Мандор жестом очистил стол, заполнил его переменой. На этот раз перед нами появился тонкие, как бумага, блины с начинкой и кремовыми башенками; и свежие булочки с различными специями. Некоторое время мы ели молча, наслаждаясь покоем, птицами и бризом.
— Мне бы хотелось увидеть Эмбер, — сказал, наконец, Мандор, — в менее стеснённых обстоятельствах.
— Я думаю, это можно устроить, — ответил я. — Я бы хотел показать тебе окрестности. Я знаю великолепный ресторан в Аллее Смерти.
— А это случайно не «Окровавленный Эдди», нет?
— Да, хотя название периодически меняется.

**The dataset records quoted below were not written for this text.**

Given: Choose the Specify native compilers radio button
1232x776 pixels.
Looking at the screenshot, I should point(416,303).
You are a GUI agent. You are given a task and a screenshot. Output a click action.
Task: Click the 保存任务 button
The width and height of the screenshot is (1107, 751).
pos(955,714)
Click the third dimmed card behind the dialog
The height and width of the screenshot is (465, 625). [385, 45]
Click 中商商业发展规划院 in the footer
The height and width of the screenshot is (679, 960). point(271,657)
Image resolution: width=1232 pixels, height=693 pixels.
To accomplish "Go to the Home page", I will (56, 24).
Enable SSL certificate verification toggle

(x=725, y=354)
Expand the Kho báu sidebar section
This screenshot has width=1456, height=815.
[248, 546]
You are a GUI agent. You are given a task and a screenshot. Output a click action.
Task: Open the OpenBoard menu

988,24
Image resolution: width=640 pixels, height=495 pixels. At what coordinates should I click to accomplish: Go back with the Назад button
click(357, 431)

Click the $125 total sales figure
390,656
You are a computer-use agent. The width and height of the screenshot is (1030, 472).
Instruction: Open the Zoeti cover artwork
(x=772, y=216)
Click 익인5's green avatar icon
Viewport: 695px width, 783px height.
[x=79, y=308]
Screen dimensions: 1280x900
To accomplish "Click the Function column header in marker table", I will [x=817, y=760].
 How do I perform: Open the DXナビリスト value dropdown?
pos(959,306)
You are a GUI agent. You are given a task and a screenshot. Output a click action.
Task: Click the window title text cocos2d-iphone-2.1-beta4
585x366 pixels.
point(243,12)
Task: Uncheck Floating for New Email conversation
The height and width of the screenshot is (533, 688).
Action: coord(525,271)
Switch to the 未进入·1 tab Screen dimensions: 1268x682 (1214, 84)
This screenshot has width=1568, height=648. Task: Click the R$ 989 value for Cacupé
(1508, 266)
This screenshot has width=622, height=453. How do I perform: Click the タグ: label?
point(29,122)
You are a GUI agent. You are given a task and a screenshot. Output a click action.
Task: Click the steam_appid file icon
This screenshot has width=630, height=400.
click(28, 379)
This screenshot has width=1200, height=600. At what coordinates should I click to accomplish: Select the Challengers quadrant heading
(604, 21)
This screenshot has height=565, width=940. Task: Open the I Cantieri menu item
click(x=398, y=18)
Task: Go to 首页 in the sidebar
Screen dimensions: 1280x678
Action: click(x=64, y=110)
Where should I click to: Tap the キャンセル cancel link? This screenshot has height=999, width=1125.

— Я слышал о нем и давно любопытствую.
— Как-нибудь сделаем.
— Великолепно.
Он хлопнул в ладони, и появились чаши с фруктами. Я добавил кофе и окружил кадотскую фигу сбитыми сливками.
— Позже я обедаю с матерью, — заметил я.
— Да. Я подслушал.
— Ты её часто видел в последнее время? Как она?
— Скорее отшельница, как она любит говорить, — ответил Мандор.
— Думаешь, она что-то замышляет?
— Скорее всего, — сказал он. — Не могу припомнить случая, когда она этого не делала.
— Есть соображения, что именно?
— Зачем строить догадки, когда она, скорее всего, скажет тебе напрямик?
— Ты действительно полагаешь, что скажет?
— У тебя есть преимущество, ты — её сын.
— И слабость по той же причине.
— Все же она охотнее расскажет тебе, чем кому-то ещё.
— Кроме, разве что, Юрта.
— Почему ты так считаешь?
— Он всегда ей нравился больше.
— Забавно, я слышал, как он говорил то же самое о тебе.
— Ты часто видишь его?
— Часто? Нет.
— Когда это было последний раз?
— Около двух циклов назад.
— Где он?
— Здесь во Дворах.
— У Всевидящих? — я представил, как он присоединяется к нам за ленчем. Мне вовсе не хотелось получать такие пилюли от Дары.
— По-моему, в одном из их сторонних путей. Он довольно скрытен в отношении своих приходов-уходов… и стоянок.
К Всевидящим вело что-то около восьми сторонних путей, о которых я знал; будет трудно догнать его по просёлкам, которые могут увести прямо в Отражение. Да и желания на данный момент не было ни малейшего.
— Что привело его домой? — спросил я.
— То же, что и тебя — погребение, — сказал он, — и всё, что сопутствует этому.
Все, что этому сопутствует, надо же! Если бы существовала явная интрига, волокущая меня на трон, я бы об этом не забыл — вольно иль невольно, успешно иль безуспешно — Юрт все время бы был на хвосте, на шаг-другой позади меня.
— Может, лучше убить его, — сказал я. — Я не хочу. Но он не даёт мне большого выбора. Рано или поздно, он всё-таки загонит нас в ситуацию, где придётся выбирать кого-то одного.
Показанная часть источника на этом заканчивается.